To do: Reproduce the listing word for word, beginning at the line that contains "The height and" and stopping after the line that contains "Action: [16, 179]".

Extracted entries:
========
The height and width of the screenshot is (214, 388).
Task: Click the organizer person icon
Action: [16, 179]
========
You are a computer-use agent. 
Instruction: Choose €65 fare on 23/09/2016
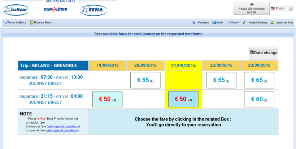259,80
========
Full answer:
The height and width of the screenshot is (214, 388).
Task: Click the organizer person icon
Action: [16, 179]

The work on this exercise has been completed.